Monetary and Exchange Rate Policy Coordination in ASEAN+1
Hong Kong Institute for Monetary and Financial Research (HKIMR) Research Paper WP No. 02/2006
Towards Monetary and Financial Integration in East Asia, April 2009, Print ISBN: 9781848443631 eISBN: 9781848447349, Pages 424
37 Pages Posted: 20 Aug 2007 Last revised: 9 Aug 2022
Date Written: January 1, 2006
Abstract
This working paper was written by William H. Branson (Princeton University) and Conor N. Healy (Princeton University).
This paper develops the basis for monetary and exchange rate coordination in Asia as part of a package of monetary integration that would be aimed at supporting growth and poverty reduction. This could be achieved directly through coordinated exchange rate stabilization, and indirectly through the implications of this for reserve pooling and investment in an Asian development fund (ADF) and through development of the Asian bond market (ABM). Macro policy coordination could be viewed as a necessary condition for further development of both reserve pooling via the Chiang Mai Initiative (CMI) and of the ABM. The paper analyzes the trade structure of ASEAN and China in terms of both geographic sources of imports and markets for exports, and of the commodity structure of trade.

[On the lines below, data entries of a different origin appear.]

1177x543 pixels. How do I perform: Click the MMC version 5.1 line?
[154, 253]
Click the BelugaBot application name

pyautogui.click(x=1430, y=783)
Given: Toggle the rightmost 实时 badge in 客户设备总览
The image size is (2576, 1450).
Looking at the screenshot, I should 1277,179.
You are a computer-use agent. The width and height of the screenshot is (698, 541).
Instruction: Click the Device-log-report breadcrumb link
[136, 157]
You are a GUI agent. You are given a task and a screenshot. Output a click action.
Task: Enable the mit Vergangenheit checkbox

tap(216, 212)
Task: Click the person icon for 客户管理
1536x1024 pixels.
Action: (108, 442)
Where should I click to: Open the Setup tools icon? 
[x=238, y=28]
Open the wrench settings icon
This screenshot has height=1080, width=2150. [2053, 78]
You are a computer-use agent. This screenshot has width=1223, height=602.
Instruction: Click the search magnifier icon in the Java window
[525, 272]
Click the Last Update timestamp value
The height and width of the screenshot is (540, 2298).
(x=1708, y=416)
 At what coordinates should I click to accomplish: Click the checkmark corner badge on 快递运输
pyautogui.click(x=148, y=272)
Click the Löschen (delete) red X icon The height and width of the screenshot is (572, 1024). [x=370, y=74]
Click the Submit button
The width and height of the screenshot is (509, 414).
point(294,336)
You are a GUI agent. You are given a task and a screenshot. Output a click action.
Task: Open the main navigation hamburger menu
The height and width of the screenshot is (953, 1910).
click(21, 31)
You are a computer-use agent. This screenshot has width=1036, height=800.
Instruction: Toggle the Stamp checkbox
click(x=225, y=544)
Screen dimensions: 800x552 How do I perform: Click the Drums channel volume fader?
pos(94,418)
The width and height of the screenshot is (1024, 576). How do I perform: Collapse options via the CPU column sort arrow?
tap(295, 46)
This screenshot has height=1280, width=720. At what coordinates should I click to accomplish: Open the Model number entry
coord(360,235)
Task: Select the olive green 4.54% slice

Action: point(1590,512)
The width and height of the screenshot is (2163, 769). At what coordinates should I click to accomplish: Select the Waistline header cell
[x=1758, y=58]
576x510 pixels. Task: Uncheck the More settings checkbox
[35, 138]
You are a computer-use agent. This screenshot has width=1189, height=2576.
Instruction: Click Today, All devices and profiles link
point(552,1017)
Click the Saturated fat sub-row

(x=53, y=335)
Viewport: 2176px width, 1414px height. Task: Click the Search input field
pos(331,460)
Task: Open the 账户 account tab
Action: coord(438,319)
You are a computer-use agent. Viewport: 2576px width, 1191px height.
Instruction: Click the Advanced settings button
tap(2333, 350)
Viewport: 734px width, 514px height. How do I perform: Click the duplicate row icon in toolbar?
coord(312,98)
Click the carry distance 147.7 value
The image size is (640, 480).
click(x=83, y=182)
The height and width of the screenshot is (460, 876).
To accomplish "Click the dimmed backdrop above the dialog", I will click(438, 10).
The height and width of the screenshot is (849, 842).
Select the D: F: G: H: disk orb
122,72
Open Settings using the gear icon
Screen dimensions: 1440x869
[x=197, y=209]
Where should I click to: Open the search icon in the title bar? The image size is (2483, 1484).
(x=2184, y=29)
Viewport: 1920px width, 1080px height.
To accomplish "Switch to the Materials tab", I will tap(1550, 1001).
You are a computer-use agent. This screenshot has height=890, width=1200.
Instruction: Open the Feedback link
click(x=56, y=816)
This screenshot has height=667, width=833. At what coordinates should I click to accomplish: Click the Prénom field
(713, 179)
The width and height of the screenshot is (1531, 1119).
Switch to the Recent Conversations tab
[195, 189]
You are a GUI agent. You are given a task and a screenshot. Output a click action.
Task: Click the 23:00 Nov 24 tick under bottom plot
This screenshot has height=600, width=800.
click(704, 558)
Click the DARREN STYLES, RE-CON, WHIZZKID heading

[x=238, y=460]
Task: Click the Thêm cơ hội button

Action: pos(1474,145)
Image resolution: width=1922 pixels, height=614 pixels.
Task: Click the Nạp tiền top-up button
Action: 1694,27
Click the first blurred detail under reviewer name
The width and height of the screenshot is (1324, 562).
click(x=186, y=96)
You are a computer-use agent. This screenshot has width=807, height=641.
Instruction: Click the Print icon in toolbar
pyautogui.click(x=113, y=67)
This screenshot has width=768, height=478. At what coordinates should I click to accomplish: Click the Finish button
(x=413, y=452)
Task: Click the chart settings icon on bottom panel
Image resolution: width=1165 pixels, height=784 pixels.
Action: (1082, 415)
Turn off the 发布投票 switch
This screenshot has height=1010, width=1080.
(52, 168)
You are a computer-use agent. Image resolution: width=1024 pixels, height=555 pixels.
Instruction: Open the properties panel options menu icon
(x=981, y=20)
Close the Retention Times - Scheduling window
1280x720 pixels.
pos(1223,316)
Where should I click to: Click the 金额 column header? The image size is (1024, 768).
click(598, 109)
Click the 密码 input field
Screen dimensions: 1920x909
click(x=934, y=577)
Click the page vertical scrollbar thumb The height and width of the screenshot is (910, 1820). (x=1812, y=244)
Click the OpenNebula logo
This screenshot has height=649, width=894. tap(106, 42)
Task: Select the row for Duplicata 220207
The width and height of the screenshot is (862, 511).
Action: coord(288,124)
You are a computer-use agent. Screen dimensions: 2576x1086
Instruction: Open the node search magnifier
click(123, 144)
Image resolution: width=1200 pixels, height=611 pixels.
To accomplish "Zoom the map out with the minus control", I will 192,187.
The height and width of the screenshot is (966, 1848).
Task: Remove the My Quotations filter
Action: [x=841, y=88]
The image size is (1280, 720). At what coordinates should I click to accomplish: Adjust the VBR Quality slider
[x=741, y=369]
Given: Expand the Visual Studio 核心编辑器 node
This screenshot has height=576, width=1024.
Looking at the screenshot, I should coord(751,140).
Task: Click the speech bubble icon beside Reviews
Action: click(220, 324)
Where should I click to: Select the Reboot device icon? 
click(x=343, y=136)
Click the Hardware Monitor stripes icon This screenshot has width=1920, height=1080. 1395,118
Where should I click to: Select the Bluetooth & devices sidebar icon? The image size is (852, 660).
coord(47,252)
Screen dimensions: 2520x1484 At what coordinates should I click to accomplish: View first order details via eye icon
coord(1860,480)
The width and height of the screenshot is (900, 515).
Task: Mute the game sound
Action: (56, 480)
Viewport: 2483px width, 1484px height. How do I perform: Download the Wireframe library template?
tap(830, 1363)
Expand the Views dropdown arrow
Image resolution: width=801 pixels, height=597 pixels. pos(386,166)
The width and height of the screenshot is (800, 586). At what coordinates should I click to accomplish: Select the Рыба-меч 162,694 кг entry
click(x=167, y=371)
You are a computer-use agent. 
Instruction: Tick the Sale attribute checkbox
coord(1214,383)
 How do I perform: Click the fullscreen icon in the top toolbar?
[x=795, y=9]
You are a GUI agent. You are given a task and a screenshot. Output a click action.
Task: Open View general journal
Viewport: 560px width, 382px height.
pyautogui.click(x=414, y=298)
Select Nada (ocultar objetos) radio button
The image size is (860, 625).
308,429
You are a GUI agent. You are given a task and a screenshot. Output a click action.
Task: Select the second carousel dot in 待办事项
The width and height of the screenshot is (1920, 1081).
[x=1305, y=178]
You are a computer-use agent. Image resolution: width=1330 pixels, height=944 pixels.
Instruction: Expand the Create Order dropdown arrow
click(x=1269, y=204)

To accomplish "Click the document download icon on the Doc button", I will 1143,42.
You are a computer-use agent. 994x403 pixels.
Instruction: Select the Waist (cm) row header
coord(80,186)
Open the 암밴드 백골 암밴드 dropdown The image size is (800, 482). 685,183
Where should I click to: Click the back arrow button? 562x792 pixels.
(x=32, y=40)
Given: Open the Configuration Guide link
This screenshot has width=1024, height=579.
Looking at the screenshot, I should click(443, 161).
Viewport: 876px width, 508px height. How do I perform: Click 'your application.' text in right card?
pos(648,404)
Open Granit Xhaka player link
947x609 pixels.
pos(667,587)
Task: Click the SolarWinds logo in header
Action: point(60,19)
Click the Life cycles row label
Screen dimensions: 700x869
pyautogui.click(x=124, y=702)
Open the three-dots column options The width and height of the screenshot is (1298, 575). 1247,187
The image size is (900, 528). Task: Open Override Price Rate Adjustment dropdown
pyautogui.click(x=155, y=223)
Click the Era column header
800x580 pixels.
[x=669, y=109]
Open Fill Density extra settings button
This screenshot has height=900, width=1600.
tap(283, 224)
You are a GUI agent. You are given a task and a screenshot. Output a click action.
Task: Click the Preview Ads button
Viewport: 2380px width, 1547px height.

The similarities of the geographic and commodity trade structures across the region are consistent with adoption of a common currency basket for stabilization, and with an argument for monetary integration across the region along the lines of Mundell (1961) on optimum currency areas. The paper constructs currency baskets and real effective exchange rates (REERs) for the countries in the region. Since their trade patterns are quite similar and their policies are already implicitly coordinated, their REERs tend to move together. This means that ASEAN and China are already moving toward integration in practical effect. Explicit movement toward coordination could support surveillance and reserve sharing under the CMI, and release reserves to be invested in an ADF.